▶ DIRECTIONS
Rewrite the article about Catherine O'Flynn's First Novel Award, beginning at the words "It was finally" and stopping after "time feels fantastic.", with "part-time" replaced by "full-time".

▶ PASSAGE SHOWN
Former postwoman turned novelist and Birmingham Post columnist Catherine O'Flynn has started the new year on a high by winning a prestigious national literary prize.

She won the First Novel Award for What Was Lost - which was rejected 15 times by publishers - at the Costas, formerly the Whitbread Prize.

The judges said: "A formidable novel blending humour and pathos in a cleverly constructed and absorbing mystery. An extraordinary book and a superb first novel."

The 37-year-old worked as a mystery shopper, postwoman and box office assistant while writing the book, the story of a security guard who spots a child on CCTV 20 years after she disappeared, only to see it turned down by publisher after publisher.

It was finally picked up by Birmingham-based Tindal Street Press and went on to be nominated for every award going, including the Man Booker Prize and the Orange Broadband Prize for Fiction.

Ms Flynn, who lives in Hall Green and still works part-time at the Midland Arts Centre, said: "It took 15 attempts for me to get an agent with this book, but I'd read somewhere it could take as many as 150 rejections, so I actually thought this was quite quick.

"I do seem to have spent most of 2007 talking about What Was Lost, and to be included on so many lists, so to actually be getting an award this time feels fantastic.

"The way it's been received has convinced me that this is something I should continue with, but I never assumed that I was going to win any award, especially as it's my first book.

"But I am looking forward to getting all dressed up and celebrating at the ceremony. Then maybe I will start thinking about what the next novel will be about."

Scottish stand-up comedian AL Kennedy, who is an ordained minister and an associate professor with Warwick University's creative writing programme, won the Novel Award for Day, hailed by the judges as a "masterpiece".

Her fifth book, it is the story of a Second World War veteran who confronts his past while working as an extra in a prisoner of war film.

There are five categories in the awards - Novel, First Novel, Biography, Poetry and Children's Book.

▶ ENTRIES SUPPLIED
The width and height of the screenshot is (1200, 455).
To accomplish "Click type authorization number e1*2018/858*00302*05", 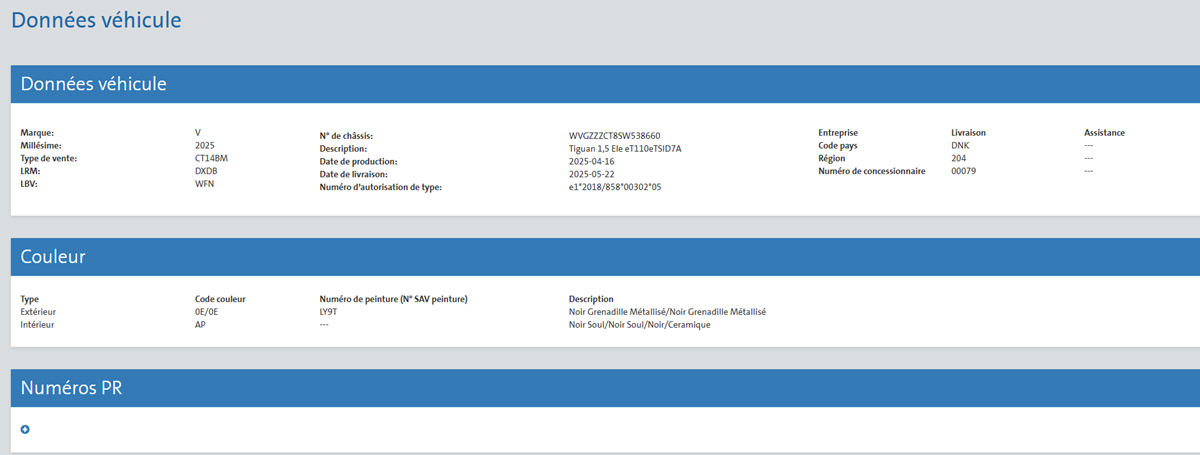I will point(615,187).
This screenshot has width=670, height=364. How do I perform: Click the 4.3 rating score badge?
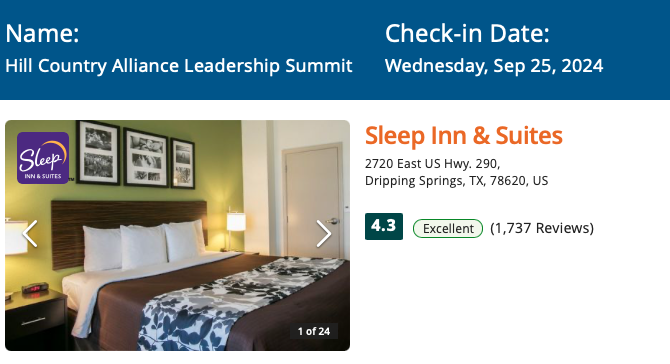coord(384,226)
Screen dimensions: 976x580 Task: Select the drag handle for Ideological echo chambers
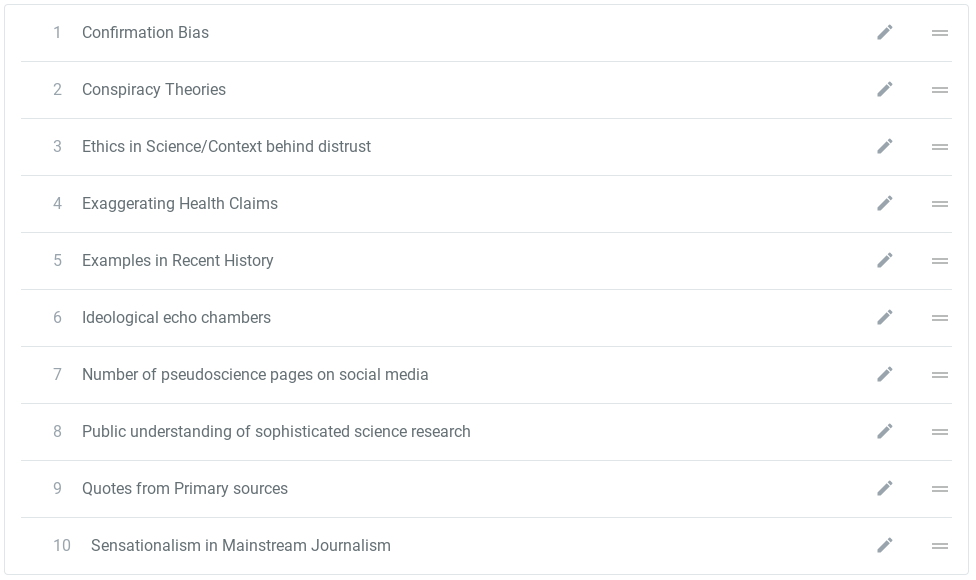click(x=939, y=317)
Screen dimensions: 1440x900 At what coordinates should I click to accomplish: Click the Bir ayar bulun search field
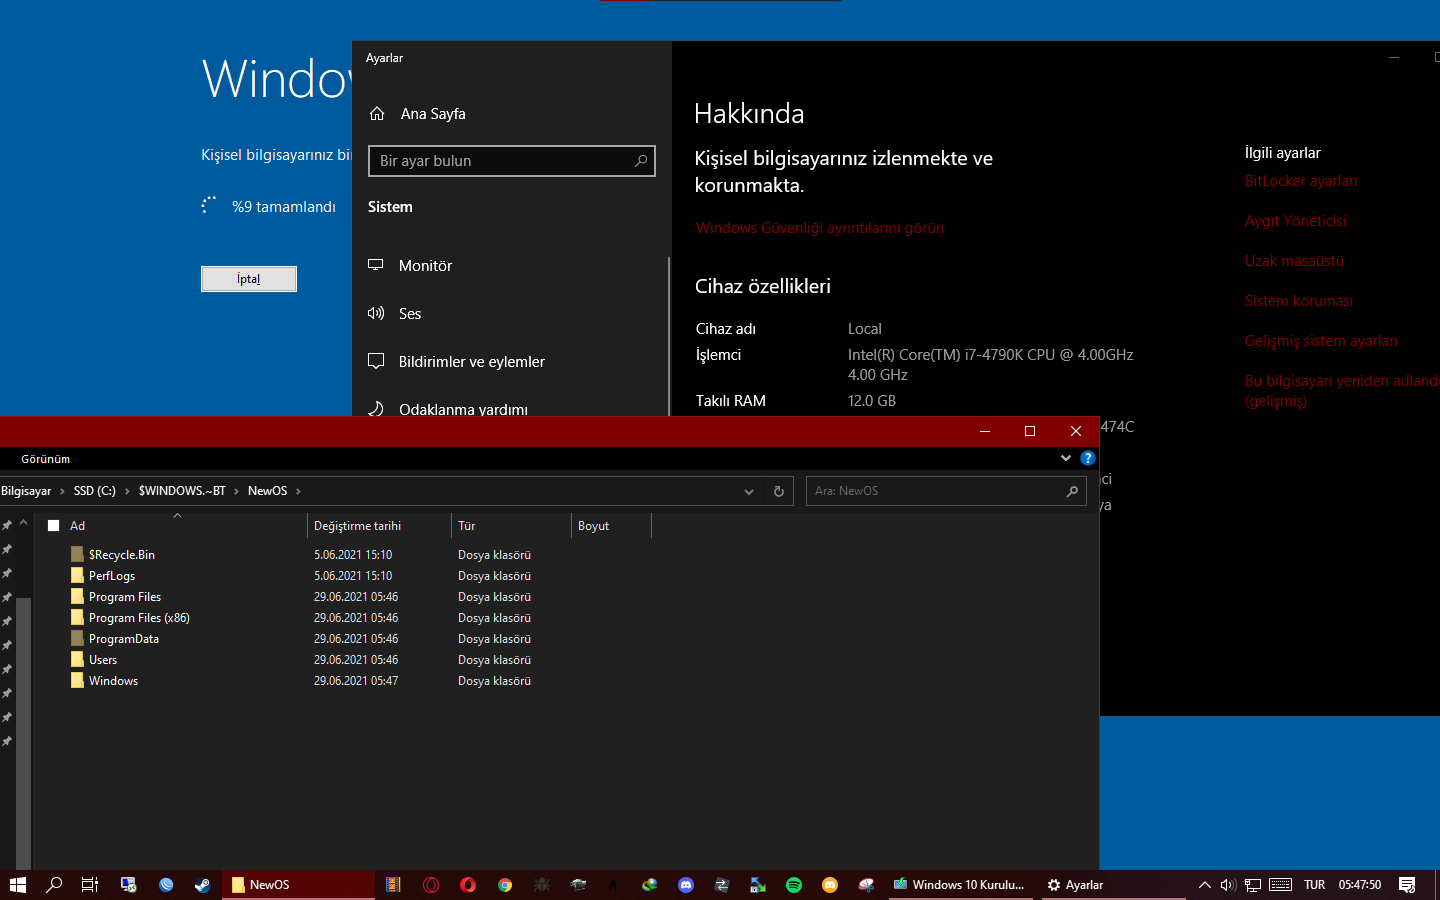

▶ ANSWER BELOW
It was finally picked up by Birmingham-based Tindal Street Press and went on to be nominated for every award going, including the Man Booker Prize and the Orange Broadband Prize for Fiction.

Ms Flynn, who lives in Hall Green and still works full-time at the Midland Arts Centre, said: "It took 15 attempts for me to get an agent with this book, but I'd read somewhere it could take as many as 150 rejections, so I actually thought this was quite quick.

"I do seem to have spent most of 2007 talking about What Was Lost, and to be included on so many lists, so to actually be getting an award this time feels fantastic.